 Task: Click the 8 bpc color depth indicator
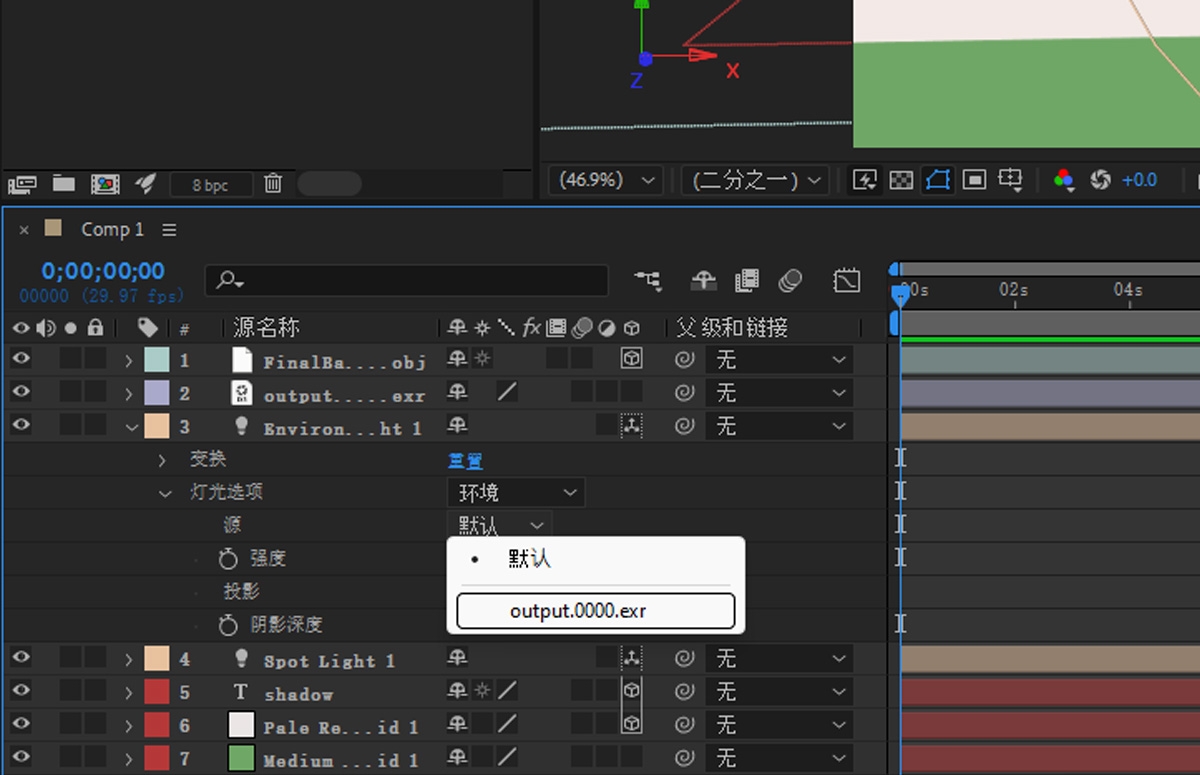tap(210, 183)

---

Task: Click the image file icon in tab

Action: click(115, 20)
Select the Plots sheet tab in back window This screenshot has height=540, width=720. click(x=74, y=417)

▶ Problem description
From the material above, set down exactly the lines starting at the one with "Task: Click the image file icon in tab" and ending at the one with "Select the Plots", end lines included.

▶ Task solution
Task: Click the image file icon in tab

Action: click(115, 20)
Select the Plots sheet tab in back window This screenshot has height=540, width=720. click(x=74, y=417)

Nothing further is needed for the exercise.